Node.js child process spawn issues with buffering?

For a project of mine I essentially want to be able to pass a command to a Node.js script and have it execute it and record the output line by line. This is what I have right now:

var child_process = require('child_process');
var child_spawn = child_process.spawn('ruby', ['test.rb']);

child_spawn.stdout.on('data', function(data) {

    console.log('stdout: ' + data);

});

Now when I tail -f the system log this works as I would except but when I test it with a trivial ruby script I wrote it recieves all the output at once as if it were buffered?

The script in question is:

puts "hello"
sleep(1)
puts "there"
sleep(1)
puts "my"
sleep(1)
puts "name"
sleep(1)
puts "is"
sleep(1)
puts "james"

When I run this on it's own it works as I'm sure you can imagine, printing out one line at a time with a second gap in between.

On the node docs (http://nodejs.org/api/child_process.html) I saw this:

(Note that some programs use line-buffered I/O internally. That doesn't affect node.js but it means data you send to the child process is not immediately consumed.)

Is that what is happening here and is there a way around it?

Upvotes: 1

Views: 1651

Answers (2)

James White
James White

Reputation: 307

vkurchatkin's (https://stackoverflow.com/a/20978696/483271) answer correctly explains the reason for why this happening.

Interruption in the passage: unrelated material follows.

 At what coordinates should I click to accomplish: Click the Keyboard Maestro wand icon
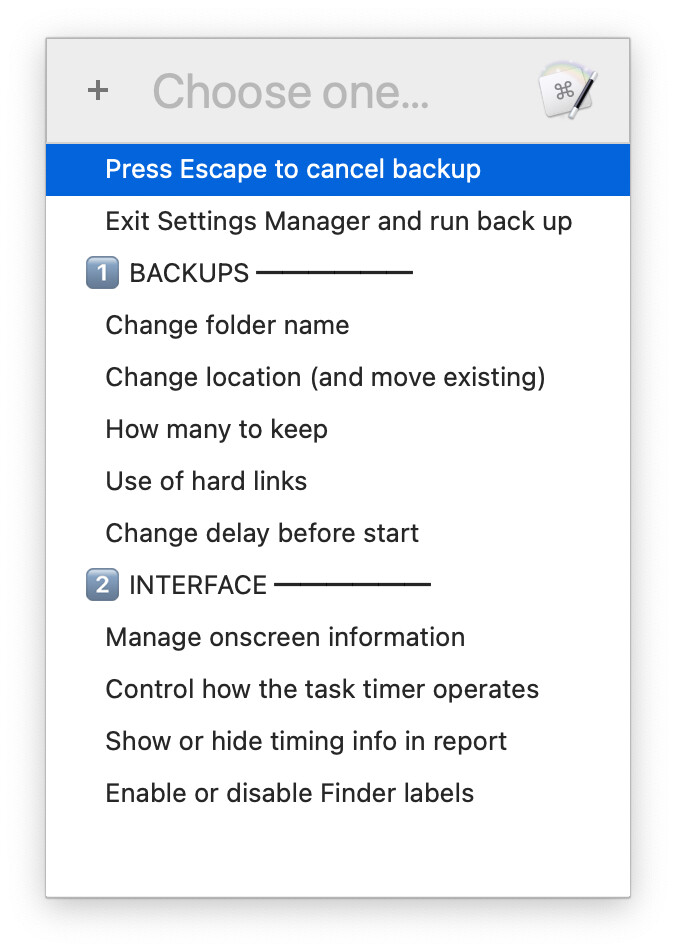[568, 91]
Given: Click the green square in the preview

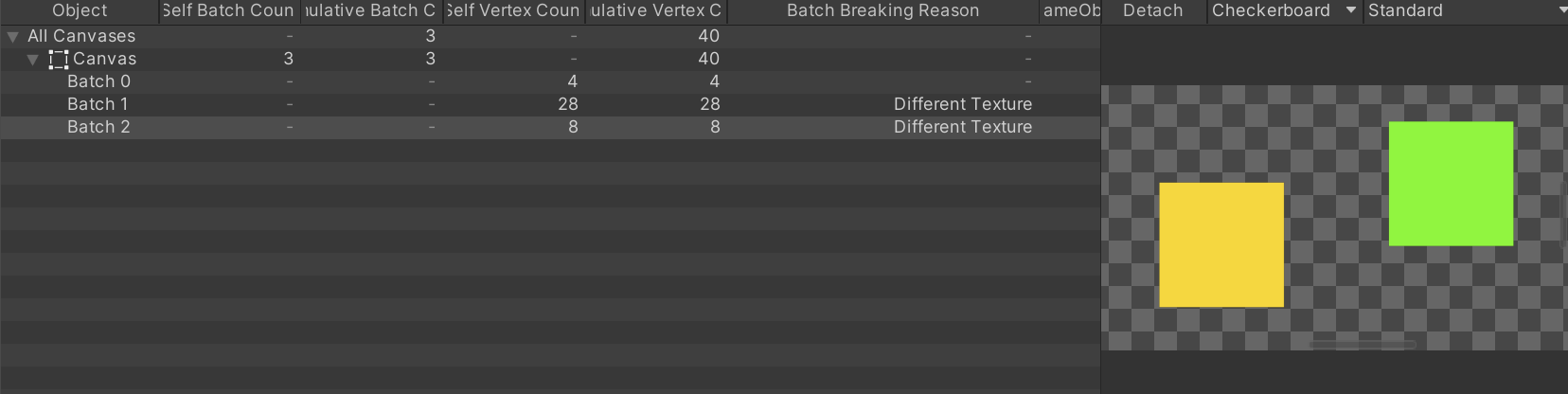Looking at the screenshot, I should tap(1451, 184).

How I actually got around this however was by making use of this https://github.com/chjj/pty.js/ (available on npm), it allows emulation of a terminal so Ruby doesn't buffer it's output and seems to have a compatible API to child_process from what I've seen so far.

Upvotes: 0

vkurchatkin
vkurchatkin

Reputation: 13570

That's exactly what happens. Check this:

puts "hello"
STDOUT.flush
sleep(1)
puts "there"
STDOUT.flush
sleep(1)
puts "my"
STDOUT.flush
sleep(1)
puts "name"
STDOUT.flush
sleep(1)
puts "is"
STDOUT.flush
sleep(1)
puts "james"
STDOUT.flush

I assume that ruby detects if stout is not a tty, and if so buffers all the output and flushes when the script exits. Putting STDOUT.sync = true seems to fix this issue.